● **Tasks**
A: In the MSI-X discussion, rewrite the part that opens with the words "I'm allowing 32/64b" and closes with "unsigned long *data)", with "spec" changed to "specification".
B: In the MSI-X discussion, which version of the PCI spec is said to detail the access restrictions?
C: Extend the MSI-X discussion past its last sentence.

I've now fixed this to comply with the spec, that only allows aligned
32/64b accesses.

I'm allowing 32/64b read accesses to any fields, and write accesses to
any fields except for 64b write accesses to the message data and
vector control fields, unless the vector is masked (or MSI-X is not
globally enabled). That matches the restrictions detailed in the PCI
3.0 spec AFAICT.

> > +static struct vpci_msix_entry *vpci_msix_get_entry(struct vpci_msix *msix,
> > +                                                   unsigned long addr)
> > +{
> > +    return &msix->entries[(addr - msix->addr) / PCI_MSIX_ENTRY_SIZE];
> > +}
> > +
> > +static int vpci_msix_table_read(struct vcpu *v, unsigned long addr,
> > +                                unsigned int len, unsigned long *data)
> > +{
> > +    struct vpci_msix *msix;
> > +    struct vpci_msix_entry *entry;
> > +    unsigned int offset;
> > +
> > +    vpci_lock(v->domain);
> > +    msix = vpci_msix_find(v->domain, addr);
> > +    if ( !msix )
> > +    {
> > +        vpci_unlock(v->domain);
> > +        return X86EMUL_UNHANDLEABLE;
> > +    }
> > +
> > +    if ( vpci_msix_access_check(msix->pdev, addr, len) )
> > +    {
> > +        vpci_unlock(v->domain);
> > +        return X86EMUL_UNHANDLEABLE;
> > +    }
> > +
> > +    /* Get the table entry and offset. */
> > +    entry = vpci_msix_get_entry(msix, addr);
> > +    offset = addr & (PCI_MSIX_ENTRY_SIZE - 1);
> > +
> > +    switch ( offset )
> > +    {
> > +    case PCI_MSIX_ENTRY_LOWER_ADDR_OFFSET:
> > +        *data = entry->addr;
> 
> You're not clipping off the upper 32 bits here - is that reliably
> happening elsewhere?

This could be a 64b access, so I though there was no need to
differentiate between 32/64b in this case, since the underlying
handlers will already clip it when needed. I could switch it to:

if ( len == 8 )
    *data = entry->addr;
else
    *data = (uint32_t)entry->addr;

I don't think it's happening elsewhere, but I will try to check. Is
that really an issue?

● **Data**

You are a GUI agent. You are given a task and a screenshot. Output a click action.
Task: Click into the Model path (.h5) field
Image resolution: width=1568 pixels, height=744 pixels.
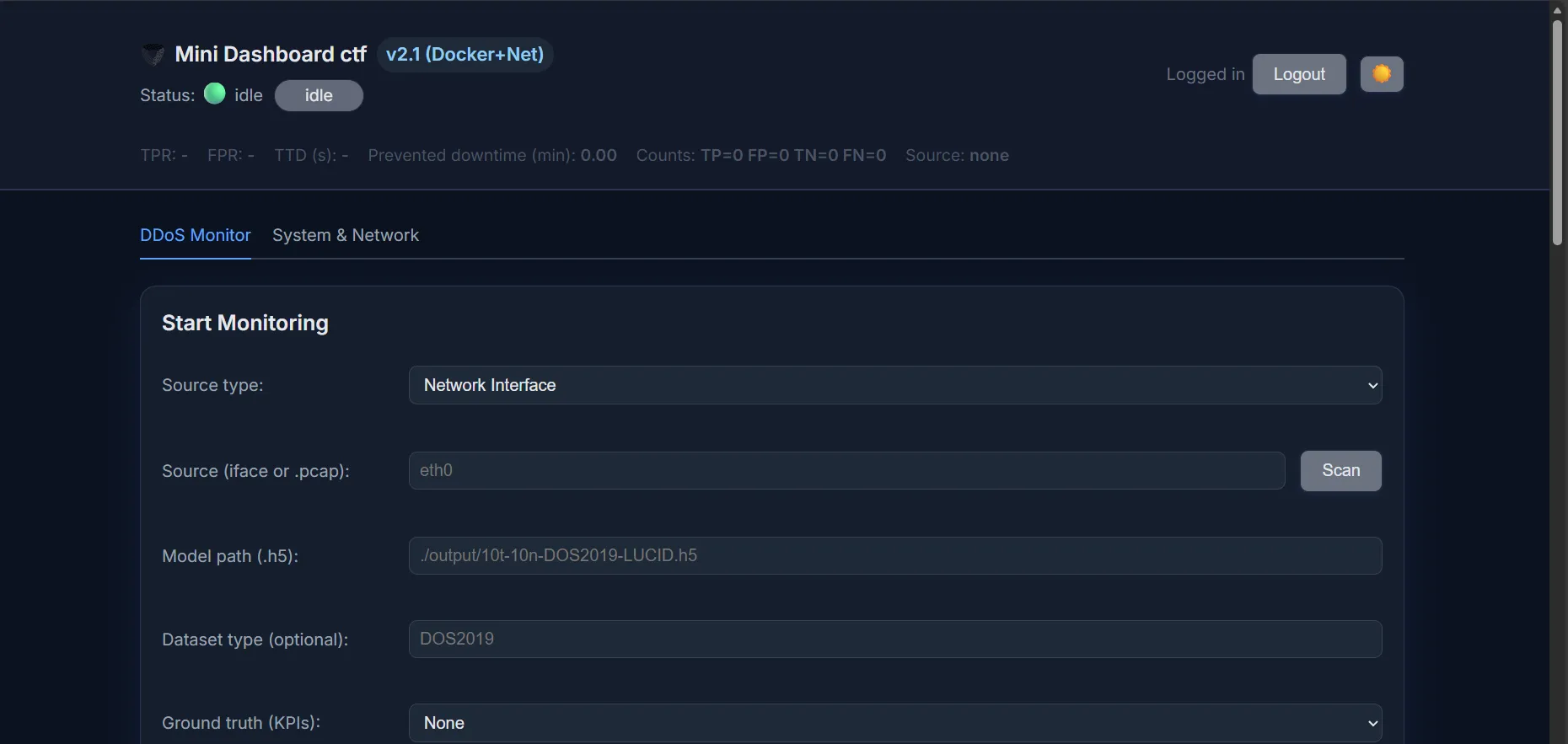[894, 555]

● **Final answers**
A:
I'm allowing 32/64b read accesses to any fields, and write accesses to
any fields except for 64b write accesses to the message data and
vector control fields, unless the vector is masked (or MSI-X is not
globally enabled). That matches the restrictions detailed in the PCI
3.0 specification AFAICT.

> > +static struct vpci_msix_entry *vpci_msix_get_entry(struct vpci_msix *msix,
> > +                                                   unsigned long addr)
> > +{
> > +    return &msix->entries[(addr - msix->addr) / PCI_MSIX_ENTRY_SIZE];
> > +}
> > +
> > +static int vpci_msix_table_read(struct vcpu *v, unsigned long addr,
> > +                                unsigned int len, unsigned long *data)

B: PCI 3.0

C:
> > +        break;
> > +    case PCI_MSIX_ENTRY_UPPER_ADDR_OFFSET:
> > +        *data = entry->addr >> 32;
> > +        break;
> > +    case PCI_MSIX_ENTRY_DATA_OFFSET:
> > +        *data = entry->data;
> > +        break;
> > +    case PCI_MSIX_ENTRY_VECTOR_CTRL_OFFSET:
> > +        *data = entry->masked ? PCI_MSIX_VECTOR_BITMASK : 0;
> 
> What about the other 31 bits?

They are all marked as "reserved" in my copy of the PCI spec.

> > +static int vpci_msix_table_write(struct vcpu *v, unsigned long addr,
> > +                                 unsigned int len, unsigned long data)
> > +{
> > +    struct vpci_msix *msix;
> > +    struct vpci_msix_entry *entry;
> > +    unsigned int offset;
> > +
> > +    vpci_lock(v->domain);
> > +    msix = vpci_msix_find(v->domain, addr);
> > +    if ( !msix )
> > +    {
> > +        vpci_unlock(v->domain);
> > +        return X86EMUL_UNHANDLEABLE;
> > +    }
> > +
> > +    if ( vpci_msix_access_check(msix->pdev, addr, len) )
> > +    {
> > +        vpci_unlock(v->domain);
> > +        return X86EMUL_UNHANDLEABLE;
> > +    }
> > +
> > +    /* Get the table entry and offset. */
> > +    entry = vpci_msix_get_entry(msix, addr);
> > +    offset = addr & (PCI_MSIX_ENTRY_SIZE - 1);
> > +
> > +    switch ( offset )
> > +    {
> > +    case PCI_MSIX_ENTRY_LOWER_ADDR_OFFSET:
> > +        if ( len == 8 )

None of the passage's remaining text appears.